Regardless, my prayers go out to the parents who have been through this and to the photographers who give so much of themselves (their time and little parts of their spirit) to provide this gift for grieving families. The entire story (along with the link) and the photograph are from the Post story.
Photographers Help Grieving Parents Take the First Step in Healing
By Emily Langer
Washington Post Staff Writer
Tuesday, September 30, 2008; HE01
A white rose hanging outside the doorway tells nurses that the family in this one room of the maternity ward at Inova Alexandria Hospital is different. It puts them on notice not to tiptoe around the curtain smiling, ready to coo at a sleeping baby and congratulate the new parents. That's because this couple is not experiencing the happiest day of their lives, but possibly the saddest: Their daughter, several months premature, was stillborn, one of the 25,000 stillborn each year in the United States.

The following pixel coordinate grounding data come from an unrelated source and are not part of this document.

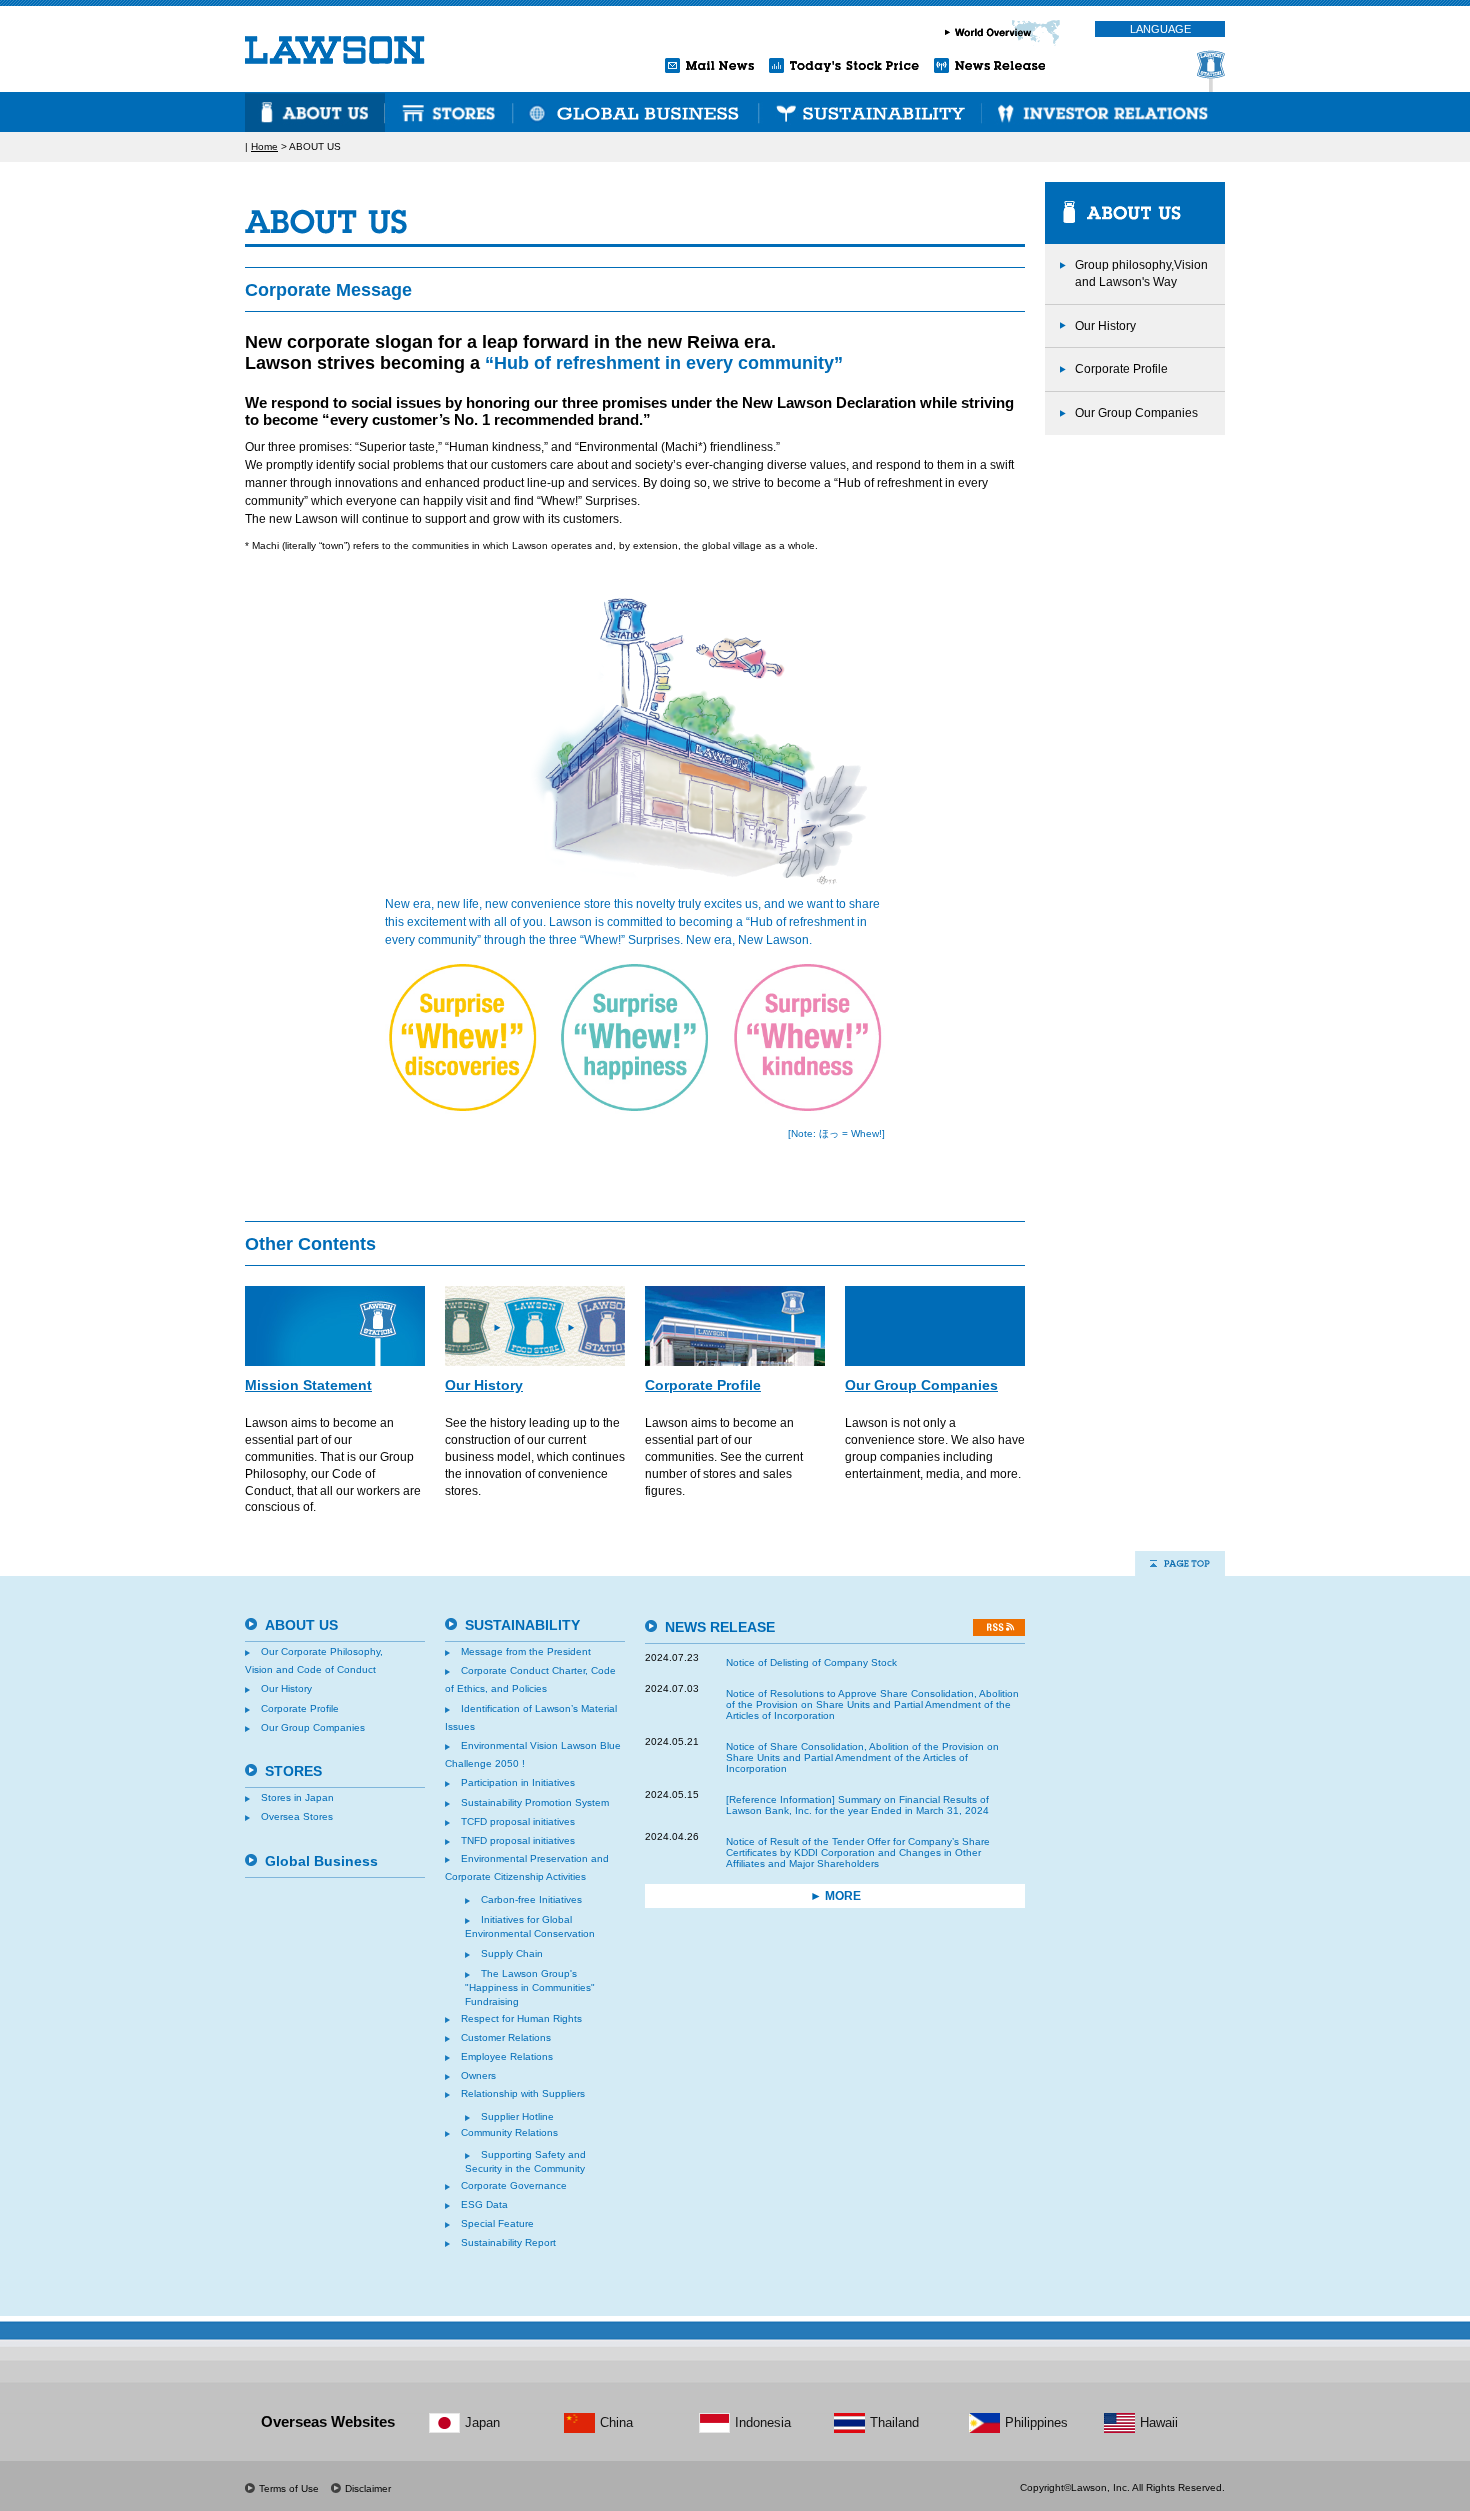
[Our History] (535, 1326)
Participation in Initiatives (518, 1782)
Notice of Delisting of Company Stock (811, 1662)
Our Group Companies (921, 1385)
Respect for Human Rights (521, 2018)
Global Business (321, 1861)
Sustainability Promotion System (535, 1802)
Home (264, 146)
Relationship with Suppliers (523, 2093)
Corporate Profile (703, 1385)
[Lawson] (335, 50)
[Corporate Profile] (735, 1326)
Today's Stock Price (844, 65)
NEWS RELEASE (720, 1627)
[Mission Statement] (335, 1326)
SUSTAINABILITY (870, 112)
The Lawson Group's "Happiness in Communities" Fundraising (530, 1987)
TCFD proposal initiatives (518, 1821)
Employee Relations (507, 2056)
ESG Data (484, 2204)
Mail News (709, 65)
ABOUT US (315, 112)
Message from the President (526, 1651)
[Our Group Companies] (935, 1326)
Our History (484, 1385)
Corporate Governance (514, 2185)
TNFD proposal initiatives (518, 1840)
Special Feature (497, 2223)
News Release (989, 65)
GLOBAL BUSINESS (635, 112)
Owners (478, 2075)
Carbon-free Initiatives (531, 1899)
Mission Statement (308, 1385)
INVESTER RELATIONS (1101, 112)
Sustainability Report (508, 2242)
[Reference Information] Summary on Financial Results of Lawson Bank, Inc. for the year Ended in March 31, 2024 (857, 1805)
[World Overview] (1010, 33)
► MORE (835, 1896)
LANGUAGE (1160, 29)
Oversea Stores (297, 1816)
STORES (449, 112)
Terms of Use (289, 2489)
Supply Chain (512, 1953)
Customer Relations (506, 2037)
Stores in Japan (297, 1797)
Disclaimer (368, 2489)
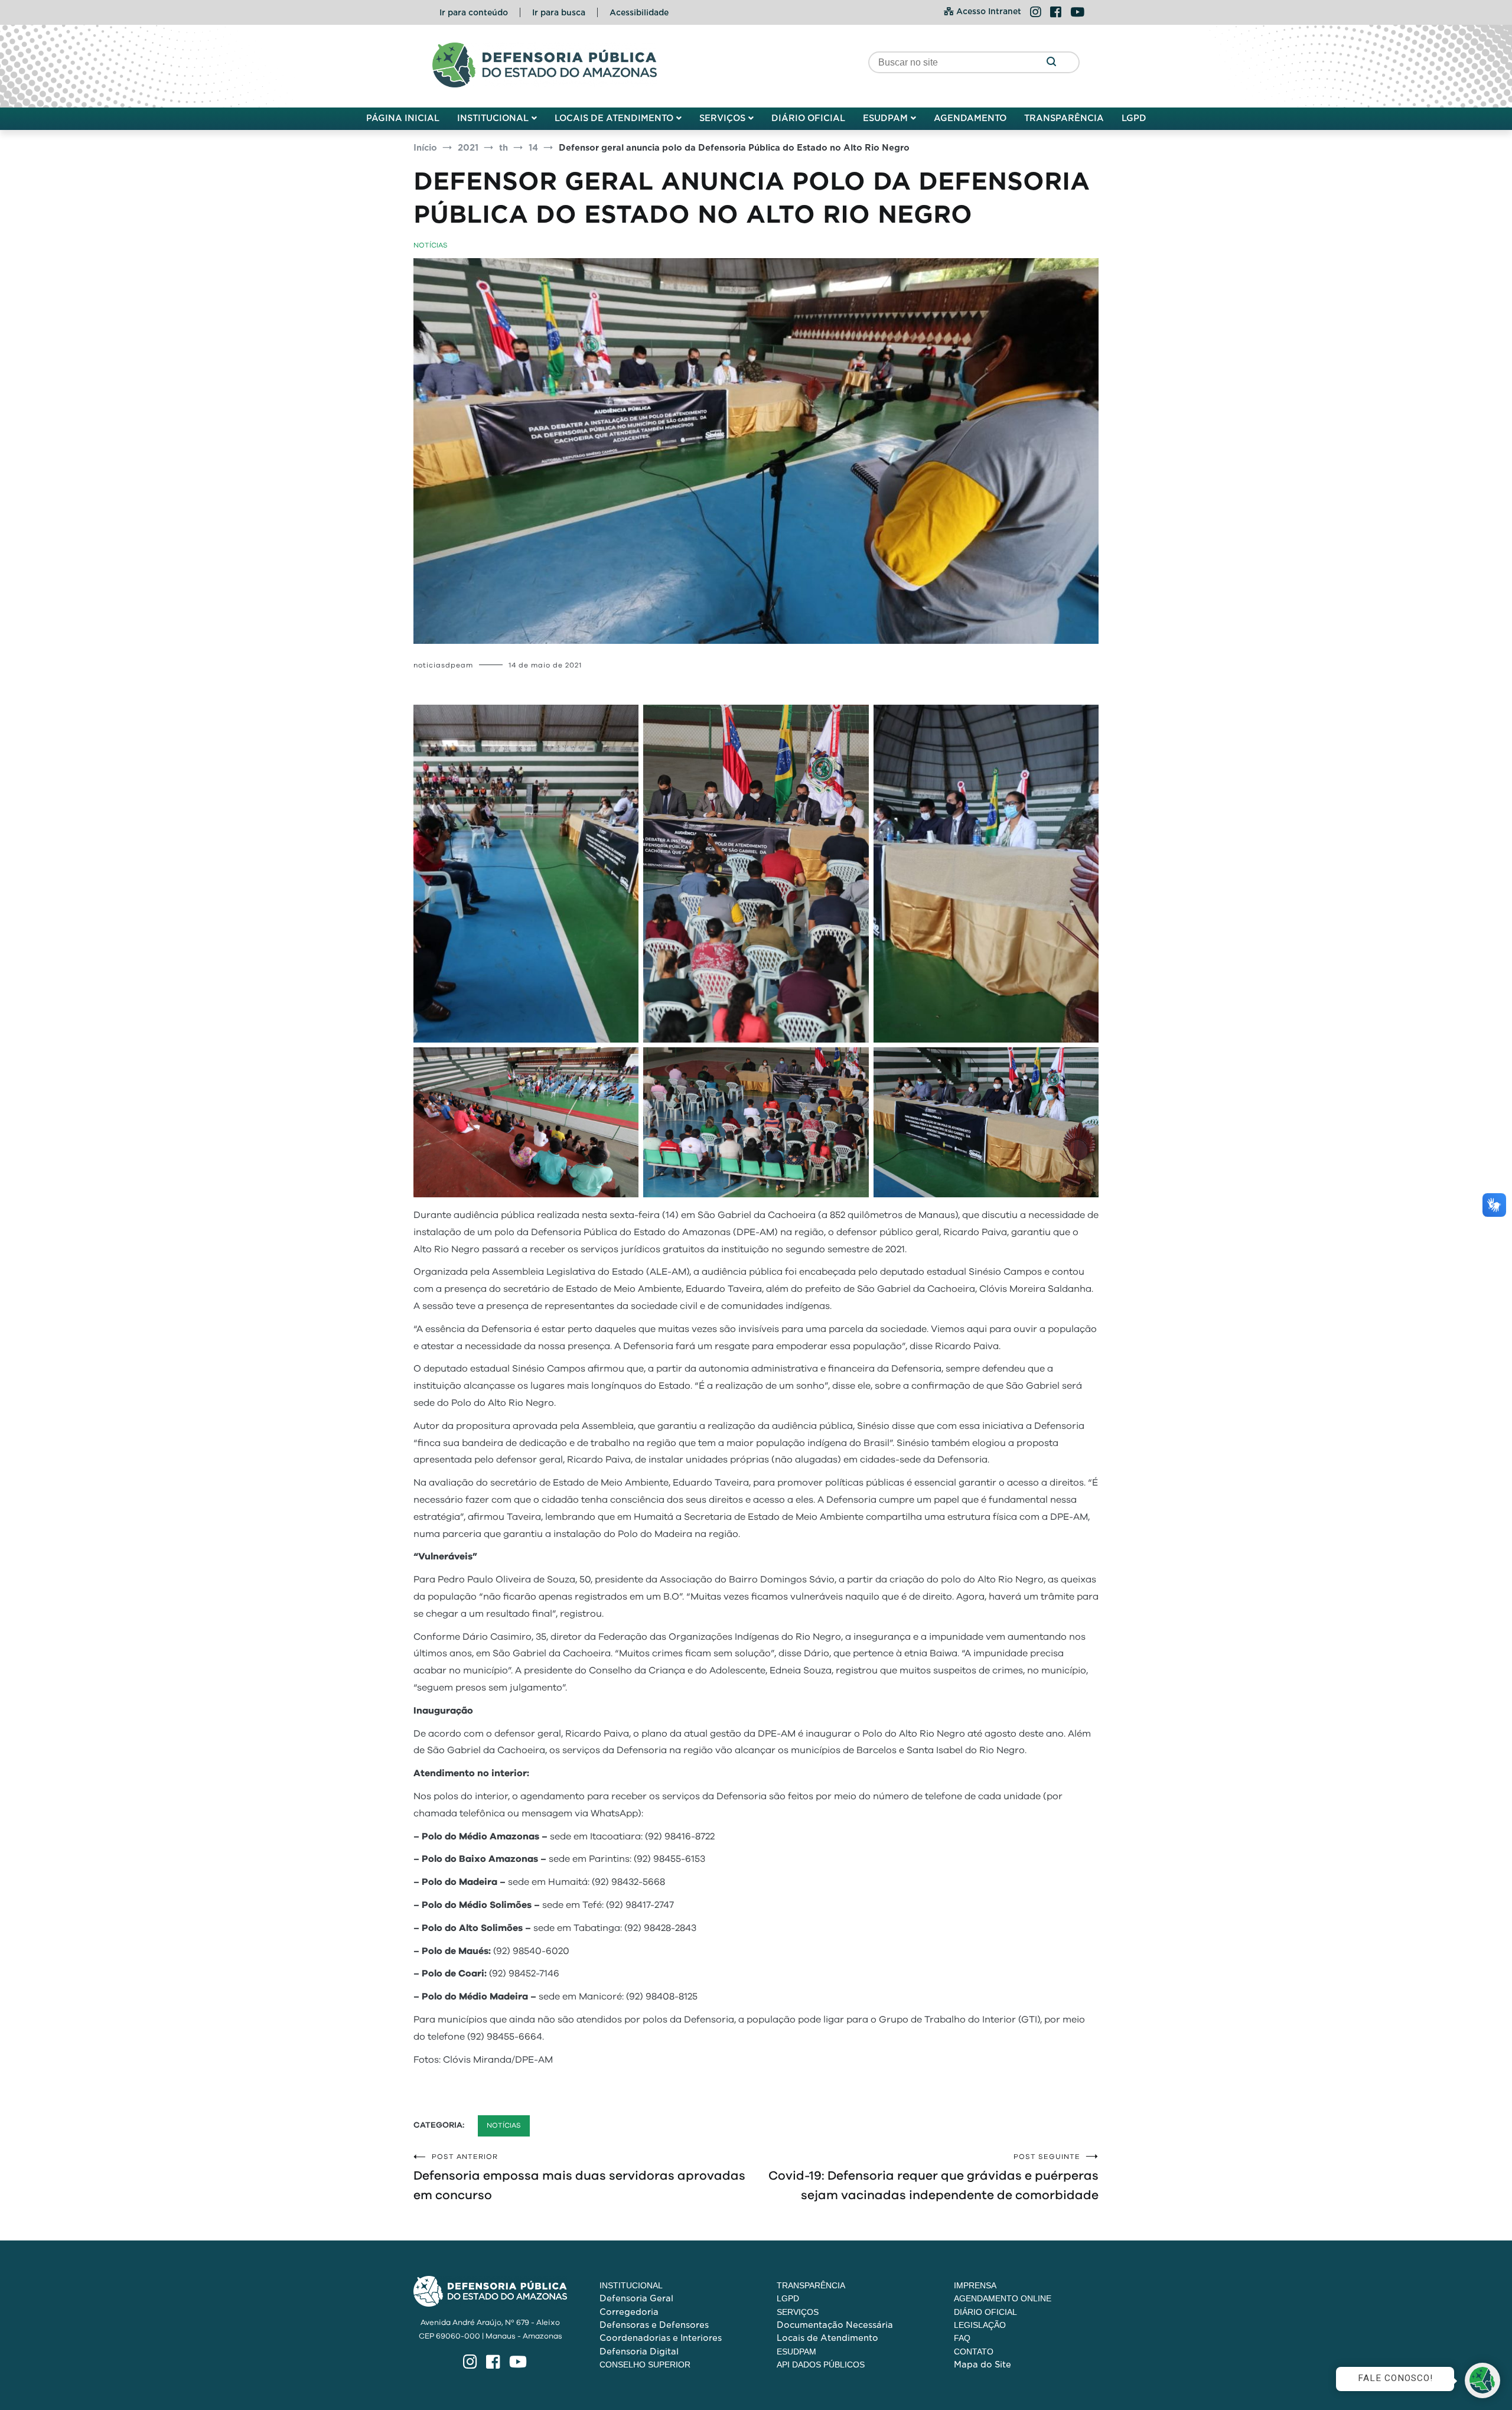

Julia MacInnis, a 40-year-old Alexandria-based photographer, has walked into 18 such hospital rooms during the past year. She is one of 5,500 volunteers for Now I Lay Me Down to Sleep, a nonprofit organization that offers to send, at no charge, photographers to capture images of babies who have died or who are unlikely to live more than a few hours or days.
Late one Sunday night several weeks ago, in the dimly lit room at Inova Alexandria, MacInnis offered her condolences to the parents of the stillborn baby girl. The mother was resting in bed, while her husband, dressed in jeans and a green T-shirt, sat on a couch near the couple's birth assistant. Their daughter, her head no bigger than a fist and her mouth slightly open, lay swaddled in a blanket next to her mother.
MacInnis prompted the mother to wrap the baby's fingers around her pinky, and with a click the moment was captured. When a nurse came in to hug the parents goodbye, there was another click -- that moment captured, too.
She is also trying to recruit more photographers; only once did she have to turn away a family because no one was available to go to the hospital, and she wants Now I Lay Me Down to Sleep to be able to cover all requests in the area. Volunteers are required to be professional (though not necessarily full-time) photographers and need to be available to go to hospitals with little notice. MacInnis tries to prepare them for the grief that they will witness, but that's not always easy to do.
Les Henig of Garrett Park, the father of four grown children and five foster children, has done five photo sessions. "I see a lot of emotion [in fathers]," said Henig, 60. "In every case, [I see] as much emotion from fathers as mothers."